**DESCRIPTION OF THE TASK:** Each line from the one containing "Instruction: Click the" through the final line of the records is to be repeated exactly, with no additions.

Stored items:
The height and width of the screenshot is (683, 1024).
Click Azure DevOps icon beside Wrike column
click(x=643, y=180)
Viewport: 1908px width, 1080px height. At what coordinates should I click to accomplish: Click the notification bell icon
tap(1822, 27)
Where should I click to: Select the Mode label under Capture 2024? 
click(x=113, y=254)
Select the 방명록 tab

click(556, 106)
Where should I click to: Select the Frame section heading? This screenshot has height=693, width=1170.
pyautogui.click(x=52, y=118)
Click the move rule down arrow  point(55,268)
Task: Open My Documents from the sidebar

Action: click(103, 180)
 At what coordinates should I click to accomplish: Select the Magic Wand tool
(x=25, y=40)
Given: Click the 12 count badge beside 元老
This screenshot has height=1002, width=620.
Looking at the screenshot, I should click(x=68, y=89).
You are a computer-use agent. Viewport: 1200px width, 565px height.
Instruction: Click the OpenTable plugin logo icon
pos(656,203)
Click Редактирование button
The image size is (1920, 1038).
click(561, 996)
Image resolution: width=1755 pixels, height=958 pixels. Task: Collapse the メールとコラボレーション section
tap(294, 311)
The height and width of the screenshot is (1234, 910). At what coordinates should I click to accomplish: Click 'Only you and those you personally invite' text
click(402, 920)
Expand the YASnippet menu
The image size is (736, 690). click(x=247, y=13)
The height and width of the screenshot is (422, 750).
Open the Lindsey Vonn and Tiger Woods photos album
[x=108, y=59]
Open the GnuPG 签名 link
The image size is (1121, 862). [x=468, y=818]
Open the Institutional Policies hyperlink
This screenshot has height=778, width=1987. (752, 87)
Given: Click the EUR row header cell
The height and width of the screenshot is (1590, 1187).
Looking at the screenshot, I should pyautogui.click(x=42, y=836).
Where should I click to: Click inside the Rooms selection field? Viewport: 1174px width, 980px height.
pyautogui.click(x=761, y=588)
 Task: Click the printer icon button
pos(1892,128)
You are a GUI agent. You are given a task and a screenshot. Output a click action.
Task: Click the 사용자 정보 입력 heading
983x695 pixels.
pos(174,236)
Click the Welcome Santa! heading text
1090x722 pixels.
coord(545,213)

**FINISHED EXERCISE:**
Instruction: Click the OpenTable plugin logo icon
pos(656,203)
Click Редактирование button
The image size is (1920, 1038).
click(561, 996)
Image resolution: width=1755 pixels, height=958 pixels. Task: Collapse the メールとコラボレーション section
tap(294, 311)
The height and width of the screenshot is (1234, 910). At what coordinates should I click to accomplish: Click 'Only you and those you personally invite' text
click(402, 920)
Expand the YASnippet menu
The image size is (736, 690). click(x=247, y=13)
The height and width of the screenshot is (422, 750).
Open the Lindsey Vonn and Tiger Woods photos album
[x=108, y=59]
Open the GnuPG 签名 link
The image size is (1121, 862). [x=468, y=818]
Open the Institutional Policies hyperlink
This screenshot has height=778, width=1987. (752, 87)
Given: Click the EUR row header cell
The height and width of the screenshot is (1590, 1187).
Looking at the screenshot, I should pyautogui.click(x=42, y=836).
Where should I click to: Click inside the Rooms selection field? Viewport: 1174px width, 980px height.
pyautogui.click(x=761, y=588)
 Task: Click the printer icon button
pos(1892,128)
You are a GUI agent. You are given a task and a screenshot. Output a click action.
Task: Click the 사용자 정보 입력 heading
983x695 pixels.
pos(174,236)
Click the Welcome Santa! heading text
1090x722 pixels.
coord(545,213)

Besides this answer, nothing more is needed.